** Data provided follows **

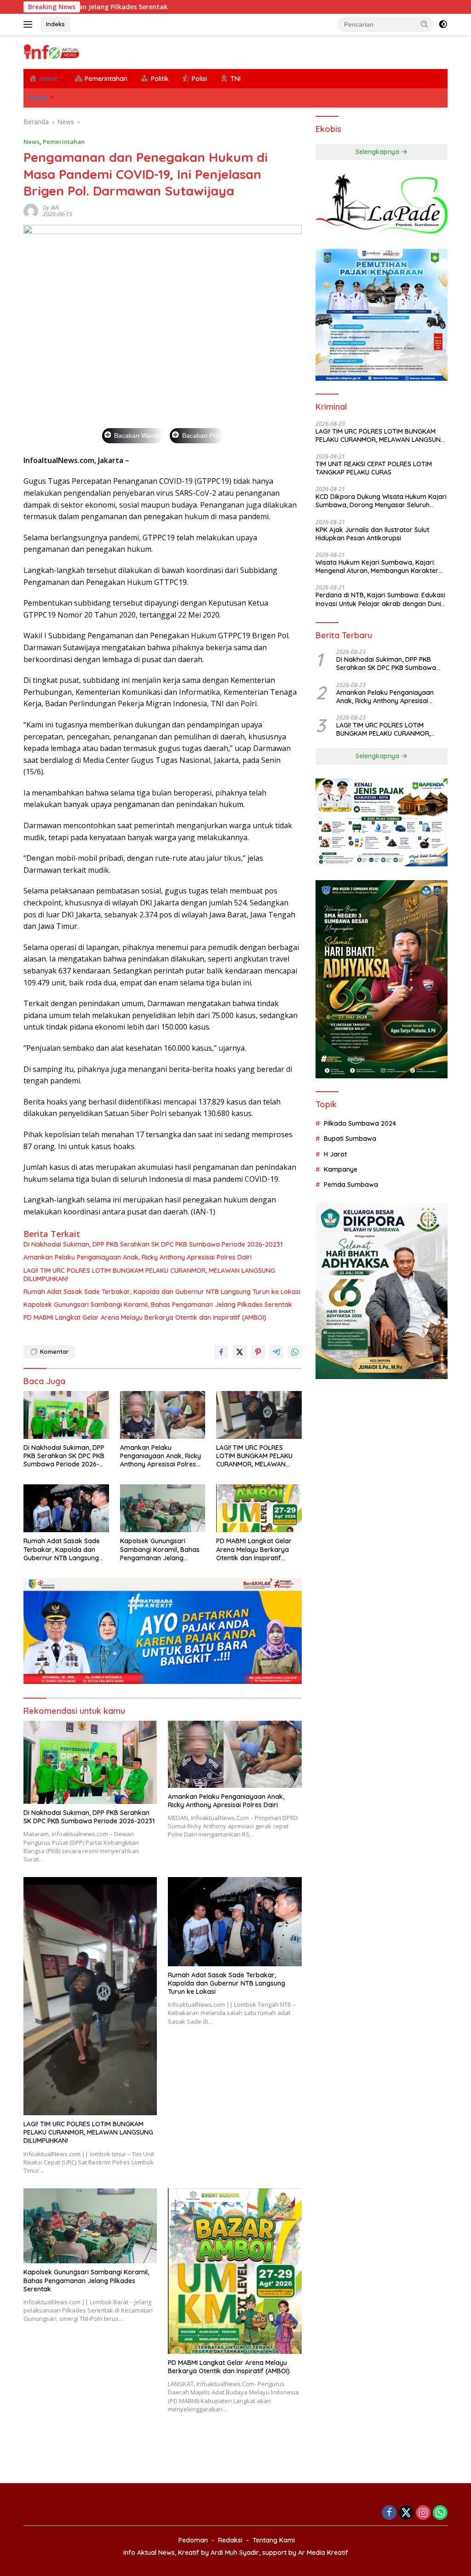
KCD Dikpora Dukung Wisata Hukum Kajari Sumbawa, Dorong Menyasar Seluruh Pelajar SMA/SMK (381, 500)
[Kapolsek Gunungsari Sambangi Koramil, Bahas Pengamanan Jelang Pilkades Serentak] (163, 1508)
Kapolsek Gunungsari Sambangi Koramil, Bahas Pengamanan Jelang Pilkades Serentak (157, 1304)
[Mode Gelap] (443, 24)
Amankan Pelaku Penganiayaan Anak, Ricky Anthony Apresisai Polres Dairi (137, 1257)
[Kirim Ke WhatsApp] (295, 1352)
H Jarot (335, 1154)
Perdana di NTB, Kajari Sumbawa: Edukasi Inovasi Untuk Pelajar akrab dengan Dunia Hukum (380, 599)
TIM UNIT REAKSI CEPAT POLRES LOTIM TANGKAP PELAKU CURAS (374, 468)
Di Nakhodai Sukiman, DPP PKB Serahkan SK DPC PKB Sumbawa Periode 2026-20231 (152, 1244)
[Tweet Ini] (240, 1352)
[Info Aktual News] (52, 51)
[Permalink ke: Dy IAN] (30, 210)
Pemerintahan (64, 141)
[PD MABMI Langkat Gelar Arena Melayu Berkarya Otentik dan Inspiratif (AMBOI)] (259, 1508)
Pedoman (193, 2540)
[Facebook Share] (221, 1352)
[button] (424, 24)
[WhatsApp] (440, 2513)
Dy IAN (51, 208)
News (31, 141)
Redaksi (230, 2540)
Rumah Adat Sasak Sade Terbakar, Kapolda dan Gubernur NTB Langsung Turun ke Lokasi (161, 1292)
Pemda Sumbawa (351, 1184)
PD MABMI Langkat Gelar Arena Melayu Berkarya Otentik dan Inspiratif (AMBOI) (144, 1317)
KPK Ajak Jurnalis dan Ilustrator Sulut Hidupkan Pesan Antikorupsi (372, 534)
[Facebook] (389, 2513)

** End of Data provided **

**Instructions for the task**.
For the word "Kapolsek", find every line in the data that holds it and copy that line.

**Result below**.
[Kapolsek Gunungsari Sambangi Koramil, Bahas Pengamanan Jelang Pilkades Serentak] (163, 1508)
Kapolsek Gunungsari Sambangi Koramil, Bahas Pengamanan Jelang Pilkades Serentak (157, 1304)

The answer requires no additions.